SupportSave Solutions, Inc.
- Company type: Publicly Traded
- Traded as: OTC Pink: SSVE
- Industry: Business Services, Offshore outsourcing
- Founded: 2007
- Headquarters: 405 E, 12450 South Suite M, Draper, UT 84020
- Key people: Christopher Johns (CEO), Rahul Singh (General Manager)
- Products: Offshore Services
- Revenue: $18 million (est.) (2010)
- Number of employees: 1400 (end 2010)
- Website: www.SupportSave.com

= SupportSave =

American company

SupportSave Solutions, Inc. (NASDAQ BB: SSVE) is a US-based offshore business process outsourcing (BPO) company that provides customer relationship management services, transcription and captioning, and back office support. The company serves clients in a variety of industries such as travel and hospitality, financial services, technology, telecommunications, consumer products, healthcare and insurance, entertainment and education, and law enforcement.

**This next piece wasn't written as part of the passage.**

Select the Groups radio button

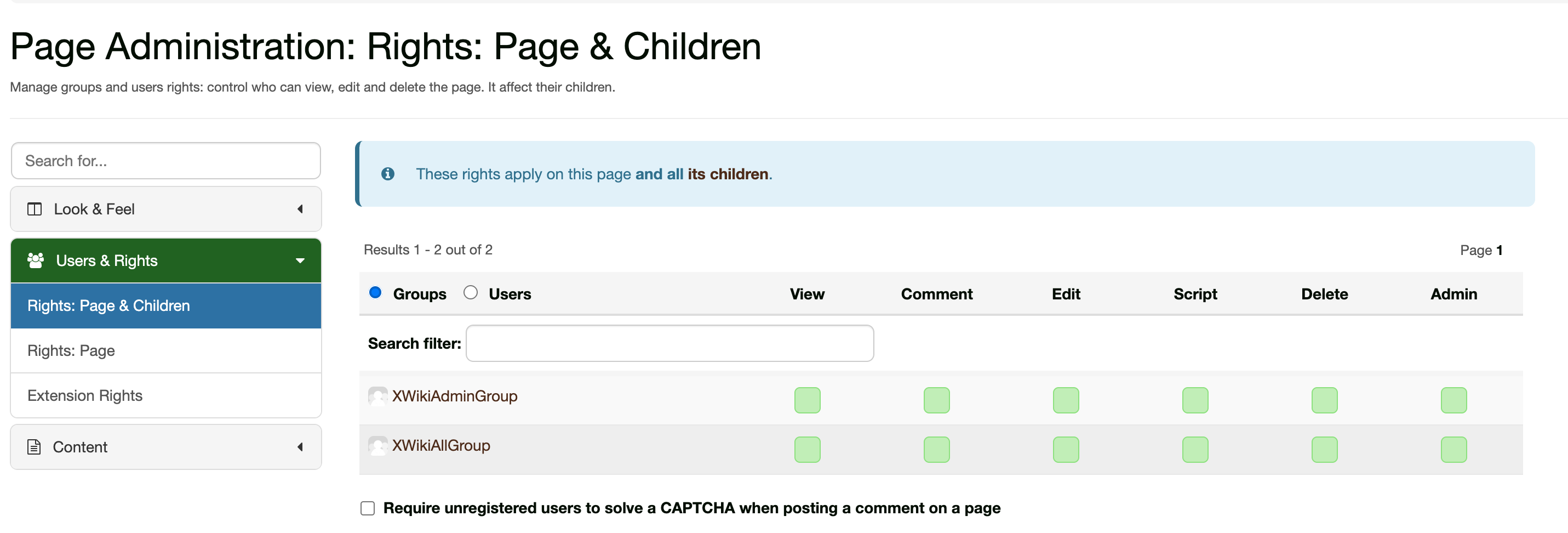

SupportSave is based in Los Angeles, California, but it also holds operations in the Philippines. For its fiscal year ending May 31, 2009, SupportSave reported 96% revenue growth over its previous fiscal year.

== Corporate affairs ==

=== Current executives ===

- Christopher Johns, Founder, Chairman, and Chief Executive Officer
- Rahul Singh, General Manager

==History==
SupportSave was founded on May 2, 2007, by Christopher Johns. Its original business model was to provide outsourced web-based customer management services to internet-based companies via chat and e-mail. During that period, SupportSave had 100 clients and 400 employees and was essentially a call center taking no calls. Today SupportSave has over 1500 employees, operates on 3 continents, and serves companies in retail, e-retail, technology, energy and travel. Its clients include; Office Depot, OfficeMax, Greyhound Lines, DocuSign, Harvard Business Publishing, US Auto Parts, Yellow Pages (YP.com), Checkpoint Software, Westinghouse, Element and Major Energy.